(Collected data)
.....

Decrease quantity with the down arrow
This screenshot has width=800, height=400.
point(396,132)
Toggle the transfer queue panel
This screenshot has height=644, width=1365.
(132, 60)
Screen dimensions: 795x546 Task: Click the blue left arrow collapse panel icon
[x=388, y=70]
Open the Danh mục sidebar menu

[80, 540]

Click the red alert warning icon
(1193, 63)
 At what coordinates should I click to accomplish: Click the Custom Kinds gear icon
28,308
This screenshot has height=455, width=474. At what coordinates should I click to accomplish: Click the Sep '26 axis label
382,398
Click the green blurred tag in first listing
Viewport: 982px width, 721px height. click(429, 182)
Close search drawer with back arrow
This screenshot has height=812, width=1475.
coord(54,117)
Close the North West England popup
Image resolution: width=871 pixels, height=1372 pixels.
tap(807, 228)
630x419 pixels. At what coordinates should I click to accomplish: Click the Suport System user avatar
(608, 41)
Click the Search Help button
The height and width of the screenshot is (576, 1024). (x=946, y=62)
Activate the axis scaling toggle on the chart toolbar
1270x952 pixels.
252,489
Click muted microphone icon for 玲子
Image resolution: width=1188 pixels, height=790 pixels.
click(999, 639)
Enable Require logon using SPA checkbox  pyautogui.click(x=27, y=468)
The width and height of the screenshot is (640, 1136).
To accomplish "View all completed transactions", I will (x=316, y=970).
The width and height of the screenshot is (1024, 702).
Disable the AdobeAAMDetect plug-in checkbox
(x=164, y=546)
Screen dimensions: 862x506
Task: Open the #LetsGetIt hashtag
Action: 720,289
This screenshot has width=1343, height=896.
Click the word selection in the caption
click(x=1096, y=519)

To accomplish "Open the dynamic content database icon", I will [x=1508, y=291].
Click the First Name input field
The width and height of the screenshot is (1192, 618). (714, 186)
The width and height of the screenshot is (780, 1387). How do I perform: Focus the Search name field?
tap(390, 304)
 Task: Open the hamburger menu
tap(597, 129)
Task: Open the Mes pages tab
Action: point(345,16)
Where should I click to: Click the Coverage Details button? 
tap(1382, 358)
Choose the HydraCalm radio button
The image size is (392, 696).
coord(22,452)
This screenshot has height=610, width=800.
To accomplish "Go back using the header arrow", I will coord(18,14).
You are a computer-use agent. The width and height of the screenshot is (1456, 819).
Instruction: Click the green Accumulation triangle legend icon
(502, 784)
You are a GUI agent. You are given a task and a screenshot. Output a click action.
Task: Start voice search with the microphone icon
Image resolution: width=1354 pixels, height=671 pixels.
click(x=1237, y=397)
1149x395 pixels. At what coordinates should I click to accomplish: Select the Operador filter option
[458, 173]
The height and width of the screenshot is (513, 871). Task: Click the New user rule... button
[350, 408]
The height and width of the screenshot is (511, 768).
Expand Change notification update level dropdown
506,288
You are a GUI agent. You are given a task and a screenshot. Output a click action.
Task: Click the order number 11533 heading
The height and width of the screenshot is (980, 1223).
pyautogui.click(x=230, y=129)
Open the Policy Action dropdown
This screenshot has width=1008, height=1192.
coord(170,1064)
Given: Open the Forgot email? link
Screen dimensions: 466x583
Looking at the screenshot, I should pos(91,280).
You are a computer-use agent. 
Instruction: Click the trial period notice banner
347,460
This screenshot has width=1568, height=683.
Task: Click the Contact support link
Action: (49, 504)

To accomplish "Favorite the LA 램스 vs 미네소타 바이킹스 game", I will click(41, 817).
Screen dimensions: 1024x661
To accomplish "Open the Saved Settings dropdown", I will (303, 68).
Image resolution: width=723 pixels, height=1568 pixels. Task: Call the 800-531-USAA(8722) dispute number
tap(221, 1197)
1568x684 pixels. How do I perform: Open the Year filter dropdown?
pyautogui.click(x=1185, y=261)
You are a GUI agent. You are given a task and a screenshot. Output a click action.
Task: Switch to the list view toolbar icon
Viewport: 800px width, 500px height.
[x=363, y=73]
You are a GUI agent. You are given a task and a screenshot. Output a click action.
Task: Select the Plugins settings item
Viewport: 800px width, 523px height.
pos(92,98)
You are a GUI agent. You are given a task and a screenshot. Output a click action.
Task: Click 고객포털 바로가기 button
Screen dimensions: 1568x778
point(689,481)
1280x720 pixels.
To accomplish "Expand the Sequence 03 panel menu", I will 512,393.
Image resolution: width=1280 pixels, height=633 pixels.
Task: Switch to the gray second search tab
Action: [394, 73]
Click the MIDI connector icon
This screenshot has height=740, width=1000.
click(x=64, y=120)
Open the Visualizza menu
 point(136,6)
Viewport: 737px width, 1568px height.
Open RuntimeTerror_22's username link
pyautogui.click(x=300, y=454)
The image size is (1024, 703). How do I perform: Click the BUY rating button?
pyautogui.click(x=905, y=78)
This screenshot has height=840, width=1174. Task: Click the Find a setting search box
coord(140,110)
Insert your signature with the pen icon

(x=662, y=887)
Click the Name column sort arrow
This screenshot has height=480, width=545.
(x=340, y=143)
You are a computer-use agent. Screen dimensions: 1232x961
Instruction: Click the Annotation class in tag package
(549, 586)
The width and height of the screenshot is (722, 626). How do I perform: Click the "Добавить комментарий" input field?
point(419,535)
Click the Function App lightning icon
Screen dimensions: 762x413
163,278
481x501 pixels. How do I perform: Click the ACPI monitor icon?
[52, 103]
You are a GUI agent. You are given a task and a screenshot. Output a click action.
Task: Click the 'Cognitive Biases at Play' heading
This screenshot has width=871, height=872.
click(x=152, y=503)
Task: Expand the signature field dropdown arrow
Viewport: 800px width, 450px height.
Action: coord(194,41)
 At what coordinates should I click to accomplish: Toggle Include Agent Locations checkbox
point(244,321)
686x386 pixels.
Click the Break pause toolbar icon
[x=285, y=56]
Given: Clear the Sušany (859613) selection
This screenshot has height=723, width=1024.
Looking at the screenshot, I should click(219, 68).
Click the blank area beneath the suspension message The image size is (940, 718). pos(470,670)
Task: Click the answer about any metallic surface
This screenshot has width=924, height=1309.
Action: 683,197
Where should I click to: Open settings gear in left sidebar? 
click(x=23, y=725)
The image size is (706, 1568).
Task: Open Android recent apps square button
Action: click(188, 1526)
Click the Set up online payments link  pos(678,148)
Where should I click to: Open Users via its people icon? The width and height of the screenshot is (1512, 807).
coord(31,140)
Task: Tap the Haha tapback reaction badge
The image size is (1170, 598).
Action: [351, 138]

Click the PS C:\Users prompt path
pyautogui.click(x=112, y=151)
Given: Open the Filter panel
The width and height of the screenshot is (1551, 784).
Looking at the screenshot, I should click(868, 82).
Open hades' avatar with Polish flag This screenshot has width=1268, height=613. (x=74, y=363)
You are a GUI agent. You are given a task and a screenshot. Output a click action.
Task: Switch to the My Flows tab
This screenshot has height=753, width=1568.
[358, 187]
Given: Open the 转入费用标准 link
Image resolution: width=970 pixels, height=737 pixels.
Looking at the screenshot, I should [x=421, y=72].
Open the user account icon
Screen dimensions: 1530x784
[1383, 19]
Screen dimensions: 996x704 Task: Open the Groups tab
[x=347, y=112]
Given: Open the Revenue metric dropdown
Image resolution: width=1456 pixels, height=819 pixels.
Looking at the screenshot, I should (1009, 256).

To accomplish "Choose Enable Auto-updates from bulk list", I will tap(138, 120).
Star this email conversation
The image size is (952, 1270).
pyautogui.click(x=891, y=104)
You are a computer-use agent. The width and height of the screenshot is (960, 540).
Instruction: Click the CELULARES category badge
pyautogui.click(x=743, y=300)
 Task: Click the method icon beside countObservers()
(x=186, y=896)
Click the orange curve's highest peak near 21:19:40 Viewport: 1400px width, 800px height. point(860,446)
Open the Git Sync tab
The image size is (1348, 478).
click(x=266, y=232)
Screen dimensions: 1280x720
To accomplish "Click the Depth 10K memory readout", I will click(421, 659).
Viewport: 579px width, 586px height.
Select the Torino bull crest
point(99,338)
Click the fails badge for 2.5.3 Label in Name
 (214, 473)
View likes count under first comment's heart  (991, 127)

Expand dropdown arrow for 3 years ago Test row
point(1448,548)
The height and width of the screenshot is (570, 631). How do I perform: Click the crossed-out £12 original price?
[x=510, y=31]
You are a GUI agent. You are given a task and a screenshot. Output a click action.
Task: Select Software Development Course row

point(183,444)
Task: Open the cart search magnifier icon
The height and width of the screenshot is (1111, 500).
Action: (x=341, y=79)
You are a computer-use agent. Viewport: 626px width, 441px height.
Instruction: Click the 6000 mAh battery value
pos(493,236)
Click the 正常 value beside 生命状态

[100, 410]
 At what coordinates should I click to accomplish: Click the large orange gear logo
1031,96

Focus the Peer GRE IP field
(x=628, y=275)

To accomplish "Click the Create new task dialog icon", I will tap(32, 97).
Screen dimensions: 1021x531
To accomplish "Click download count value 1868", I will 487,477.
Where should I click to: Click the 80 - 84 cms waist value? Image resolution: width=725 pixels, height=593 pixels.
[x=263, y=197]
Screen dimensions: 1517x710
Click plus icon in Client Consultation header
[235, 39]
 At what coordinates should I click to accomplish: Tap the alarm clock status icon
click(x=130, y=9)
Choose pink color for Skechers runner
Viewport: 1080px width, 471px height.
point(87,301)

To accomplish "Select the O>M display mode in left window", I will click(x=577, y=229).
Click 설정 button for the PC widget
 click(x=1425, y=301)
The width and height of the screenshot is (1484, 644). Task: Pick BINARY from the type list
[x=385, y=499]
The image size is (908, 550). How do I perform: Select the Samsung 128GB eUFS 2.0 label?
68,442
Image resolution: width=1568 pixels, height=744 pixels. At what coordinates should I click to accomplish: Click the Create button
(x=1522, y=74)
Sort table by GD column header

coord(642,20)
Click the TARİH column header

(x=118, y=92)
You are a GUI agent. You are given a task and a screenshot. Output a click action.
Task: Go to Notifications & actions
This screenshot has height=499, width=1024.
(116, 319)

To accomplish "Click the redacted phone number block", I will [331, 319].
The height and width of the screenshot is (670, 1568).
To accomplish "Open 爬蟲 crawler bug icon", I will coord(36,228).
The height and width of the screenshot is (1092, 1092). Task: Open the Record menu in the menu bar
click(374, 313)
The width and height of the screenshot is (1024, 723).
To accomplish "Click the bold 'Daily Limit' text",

.....

__Exercise prompt__: Of the lines above, extract only those from the line with "At what coordinates should I click to accomplish: Toggle" to the line with "is (960, 540).", both included, exactly as written.

__Your solution__:
 At what coordinates should I click to accomplish: Toggle Include Agent Locations checkbox
point(244,321)
686x386 pixels.
Click the Break pause toolbar icon
[x=285, y=56]
Given: Clear the Sušany (859613) selection
This screenshot has height=723, width=1024.
Looking at the screenshot, I should click(219, 68).
Click the blank area beneath the suspension message The image size is (940, 718). pos(470,670)
Task: Click the answer about any metallic surface
This screenshot has width=924, height=1309.
Action: 683,197
Where should I click to: Open settings gear in left sidebar? 
click(x=23, y=725)
The image size is (706, 1568).
Task: Open Android recent apps square button
Action: click(188, 1526)
Click the Set up online payments link  pos(678,148)
Where should I click to: Open Users via its people icon? The width and height of the screenshot is (1512, 807).
coord(31,140)
Task: Tap the Haha tapback reaction badge
The image size is (1170, 598).
Action: [351, 138]

Click the PS C:\Users prompt path
pyautogui.click(x=112, y=151)
Given: Open the Filter panel
The width and height of the screenshot is (1551, 784).
Looking at the screenshot, I should click(868, 82).
Open hades' avatar with Polish flag This screenshot has width=1268, height=613. (x=74, y=363)
You are a GUI agent. You are given a task and a screenshot. Output a click action.
Task: Switch to the My Flows tab
This screenshot has height=753, width=1568.
[358, 187]
Given: Open the 转入费用标准 link
Image resolution: width=970 pixels, height=737 pixels.
Looking at the screenshot, I should [x=421, y=72].
Open the user account icon
Screen dimensions: 1530x784
[1383, 19]
Screen dimensions: 996x704 Task: Open the Groups tab
[x=347, y=112]
Given: Open the Revenue metric dropdown
Image resolution: width=1456 pixels, height=819 pixels.
Looking at the screenshot, I should (1009, 256).

To accomplish "Choose Enable Auto-updates from bulk list", I will tap(138, 120).
Star this email conversation
The image size is (952, 1270).
pyautogui.click(x=891, y=104)
You are a computer-use agent. The width and height of the screenshot is (960, 540).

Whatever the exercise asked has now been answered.